¿Por qué sometemos nuestras lámparas de baño a pruebas de humedad extrema?
Los baños son, en realidad, trampas mortales para los elementos calefactores. Piénselo: hay cambios bruscos de temperatura y vapor abundante, lo cual puede dañar los sellos que protegen los componentes eléctricos.
Por eso no nos hemos conformado con confiar en la etiqueta de “resistencia al agua” que aparece en las especificaciones técnicas. Las etiquetas son algo sencillo… Pero asegurarse realmente de que la lámpara no se dañe debido al vapor es lo realmente difícil. Por eso, sometemos cada lote de lámparas infrarrojas a pruebas de envejecimiento en condiciones de alta humedad y calor.
El problema con la humedad
El agua no se queda solo en la superficie exterior; también penetra en el interior de la lámpara. El vapor llega hasta la base de la lámpara o al lugar donde el cuarzo se une con el metal. Una vez que ese sello se rompe, el oxígeno y la humedad afectan al filamento de tungsteno… y lista: la lámpara ya no funciona.
Para evitar que esto ocurra, sometemos nuestras lámparas a pruebas en cámaras de alta humedad y calor intenso. De esta manera, forzamos a las lámparas a fallar en nuestro laboratorio, para que no lo hagan en la casa del cliente.
El factor “choque térmico”
Estas lámparas se calientan enormemente. Si una gota de agua fría cae sobre un tubo de cuarzo muy caliente, puede causar pequeñas grietas. Probamos esto específicamente, porque es una causa silenciosa de fallos en las lámparas.

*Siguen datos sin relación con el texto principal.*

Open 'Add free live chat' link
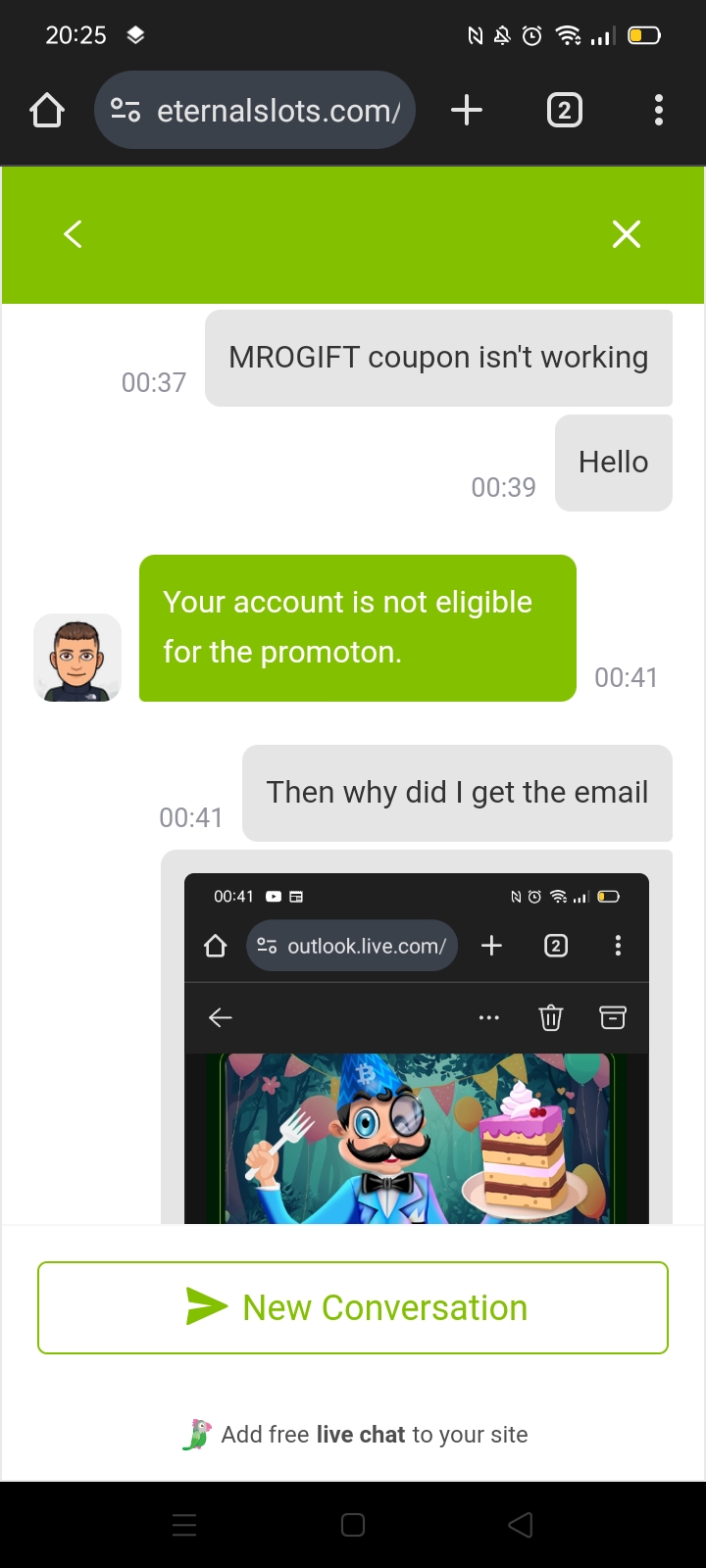 375,1435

También vigilamos de cerca los contactos internos de la lámpara. Si la capa protectora es demasiado delgada, el aire húmedo provoca corrosión. Esto genera resistencia eléctrica, lo que hace que la base de la lámpara se caliente excesivamente. En el peor de los casos, la carcasa de la lámpara se derrite o el interruptor se dispara. No es una situación nada agradable.
El equilibrio perfecto
Parece simple: basta con sellar bien la lámpara, ¿verdad? Pero no es así. Si se sella demasiado bien, el calor queda atrapado dentro de la lámpara. Eso conduce a su destrucción. Pasamos mucho tiempo ajustando los materiales utilizados para los sellos y los canales de ventilación, para encontrar ese equilibrio perfecto.
Al final, obtenemos lámparas que pueden soportar condiciones de baño húmedo sin sobrecalentar los cables eléctricos. Comprar lámparas sin esta clase de verificación significa arriesgarse a que fallen. Preferimos dañar unas pocas lámparas en nuestro propio laboratorio, antes de que usted tenga que lidiar con llamadas furiosas de clientes insatisfechos.